**Task input**
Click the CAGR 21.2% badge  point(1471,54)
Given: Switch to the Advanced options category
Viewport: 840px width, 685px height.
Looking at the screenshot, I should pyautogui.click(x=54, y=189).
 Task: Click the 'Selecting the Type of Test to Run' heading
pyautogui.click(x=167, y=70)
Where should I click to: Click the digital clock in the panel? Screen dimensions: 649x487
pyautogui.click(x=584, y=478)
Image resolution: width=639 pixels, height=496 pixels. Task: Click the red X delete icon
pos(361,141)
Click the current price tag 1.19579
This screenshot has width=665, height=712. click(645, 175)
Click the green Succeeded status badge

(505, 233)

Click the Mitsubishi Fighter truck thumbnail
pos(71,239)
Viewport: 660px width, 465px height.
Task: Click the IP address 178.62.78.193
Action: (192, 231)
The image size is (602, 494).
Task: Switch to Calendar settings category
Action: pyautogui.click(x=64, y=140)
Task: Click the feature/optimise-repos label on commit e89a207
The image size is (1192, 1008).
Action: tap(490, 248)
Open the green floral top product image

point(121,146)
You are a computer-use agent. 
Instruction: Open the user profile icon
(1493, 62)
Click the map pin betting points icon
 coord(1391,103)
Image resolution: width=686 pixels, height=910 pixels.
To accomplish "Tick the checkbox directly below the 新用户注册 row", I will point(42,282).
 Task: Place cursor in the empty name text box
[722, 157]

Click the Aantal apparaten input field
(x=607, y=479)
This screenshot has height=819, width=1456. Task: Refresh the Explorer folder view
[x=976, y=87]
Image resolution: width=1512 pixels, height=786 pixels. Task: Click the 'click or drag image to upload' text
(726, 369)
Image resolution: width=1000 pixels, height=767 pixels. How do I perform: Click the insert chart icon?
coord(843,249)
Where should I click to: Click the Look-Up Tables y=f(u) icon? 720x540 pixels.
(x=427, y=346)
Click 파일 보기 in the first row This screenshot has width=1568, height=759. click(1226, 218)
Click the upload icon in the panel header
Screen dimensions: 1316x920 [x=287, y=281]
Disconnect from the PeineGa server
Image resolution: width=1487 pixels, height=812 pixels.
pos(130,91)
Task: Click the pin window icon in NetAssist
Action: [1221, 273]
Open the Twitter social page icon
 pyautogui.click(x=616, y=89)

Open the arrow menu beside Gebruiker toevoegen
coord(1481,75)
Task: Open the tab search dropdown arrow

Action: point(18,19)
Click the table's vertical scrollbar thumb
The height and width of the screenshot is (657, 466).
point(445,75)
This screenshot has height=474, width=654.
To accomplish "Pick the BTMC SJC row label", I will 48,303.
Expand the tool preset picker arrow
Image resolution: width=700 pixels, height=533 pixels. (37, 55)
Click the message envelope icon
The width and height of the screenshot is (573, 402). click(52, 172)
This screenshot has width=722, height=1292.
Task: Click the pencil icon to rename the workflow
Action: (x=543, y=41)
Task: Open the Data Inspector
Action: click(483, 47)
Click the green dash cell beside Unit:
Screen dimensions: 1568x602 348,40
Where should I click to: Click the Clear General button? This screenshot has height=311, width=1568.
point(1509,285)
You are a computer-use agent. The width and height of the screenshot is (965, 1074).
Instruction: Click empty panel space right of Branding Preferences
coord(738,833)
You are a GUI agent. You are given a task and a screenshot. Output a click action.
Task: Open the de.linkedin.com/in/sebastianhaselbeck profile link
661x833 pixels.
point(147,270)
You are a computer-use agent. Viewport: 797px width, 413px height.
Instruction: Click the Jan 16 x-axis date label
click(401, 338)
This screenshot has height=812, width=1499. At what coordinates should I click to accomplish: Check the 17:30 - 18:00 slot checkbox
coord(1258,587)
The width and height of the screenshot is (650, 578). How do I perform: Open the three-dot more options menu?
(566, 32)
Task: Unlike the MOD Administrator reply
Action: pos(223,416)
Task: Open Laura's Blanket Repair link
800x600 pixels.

**Task to complete**
Copy out every record above again, replacing each occurrence of "Instruction" with "Command". Leave everything else unchanged.

**Worked answer**
Click the CAGR 21.2% badge  point(1471,54)
Given: Switch to the Advanced options category
Viewport: 840px width, 685px height.
Looking at the screenshot, I should pyautogui.click(x=54, y=189).
 Task: Click the 'Selecting the Type of Test to Run' heading
pyautogui.click(x=167, y=70)
Where should I click to: Click the digital clock in the panel? Screen dimensions: 649x487
pyautogui.click(x=584, y=478)
Image resolution: width=639 pixels, height=496 pixels. Task: Click the red X delete icon
pos(361,141)
Click the current price tag 1.19579
This screenshot has width=665, height=712. click(645, 175)
Click the green Succeeded status badge

(505, 233)

Click the Mitsubishi Fighter truck thumbnail
pos(71,239)
Viewport: 660px width, 465px height.
Task: Click the IP address 178.62.78.193
Action: (192, 231)
The image size is (602, 494).
Task: Switch to Calendar settings category
Action: pyautogui.click(x=64, y=140)
Task: Click the feature/optimise-repos label on commit e89a207
The image size is (1192, 1008).
Action: tap(490, 248)
Open the green floral top product image

point(121,146)
You are a computer-use agent. 
Command: Open the user profile icon
(1493, 62)
Click the map pin betting points icon
 coord(1391,103)
Image resolution: width=686 pixels, height=910 pixels.
To accomplish "Tick the checkbox directly below the 新用户注册 row", I will point(42,282).
 Task: Place cursor in the empty name text box
[722, 157]

Click the Aantal apparaten input field
(x=607, y=479)
This screenshot has height=819, width=1456. Task: Refresh the Explorer folder view
[x=976, y=87]
Image resolution: width=1512 pixels, height=786 pixels. Task: Click the 'click or drag image to upload' text
(726, 369)
Image resolution: width=1000 pixels, height=767 pixels. How do I perform: Click the insert chart icon?
coord(843,249)
Where should I click to: Click the Look-Up Tables y=f(u) icon? 720x540 pixels.
(x=427, y=346)
Click 파일 보기 in the first row This screenshot has width=1568, height=759. click(1226, 218)
Click the upload icon in the panel header
Screen dimensions: 1316x920 [x=287, y=281]
Disconnect from the PeineGa server
Image resolution: width=1487 pixels, height=812 pixels.
pos(130,91)
Task: Click the pin window icon in NetAssist
Action: [1221, 273]
Open the Twitter social page icon
 pyautogui.click(x=616, y=89)

Open the arrow menu beside Gebruiker toevoegen
coord(1481,75)
Task: Open the tab search dropdown arrow

Action: point(18,19)
Click the table's vertical scrollbar thumb
The height and width of the screenshot is (657, 466).
point(445,75)
This screenshot has height=474, width=654.
To accomplish "Pick the BTMC SJC row label", I will 48,303.
Expand the tool preset picker arrow
Image resolution: width=700 pixels, height=533 pixels. (37, 55)
Click the message envelope icon
The width and height of the screenshot is (573, 402). click(52, 172)
This screenshot has width=722, height=1292.
Task: Click the pencil icon to rename the workflow
Action: (x=543, y=41)
Task: Open the Data Inspector
Action: click(483, 47)
Click the green dash cell beside Unit:
Screen dimensions: 1568x602 348,40
Where should I click to: Click the Clear General button? This screenshot has height=311, width=1568.
point(1509,285)
You are a computer-use agent. The width and height of the screenshot is (965, 1074).
Command: Click empty panel space right of Branding Preferences
coord(738,833)
You are a GUI agent. You are given a task and a screenshot. Output a click action.
Task: Open the de.linkedin.com/in/sebastianhaselbeck profile link
661x833 pixels.
point(147,270)
You are a computer-use agent. Viewport: 797px width, 413px height.
Command: Click the Jan 16 x-axis date label
click(401, 338)
This screenshot has height=812, width=1499. At what coordinates should I click to accomplish: Check the 17:30 - 18:00 slot checkbox
coord(1258,587)
The width and height of the screenshot is (650, 578). How do I perform: Open the three-dot more options menu?
(566, 32)
Task: Unlike the MOD Administrator reply
Action: pos(223,416)
Task: Open Laura's Blanket Repair link
800x600 pixels.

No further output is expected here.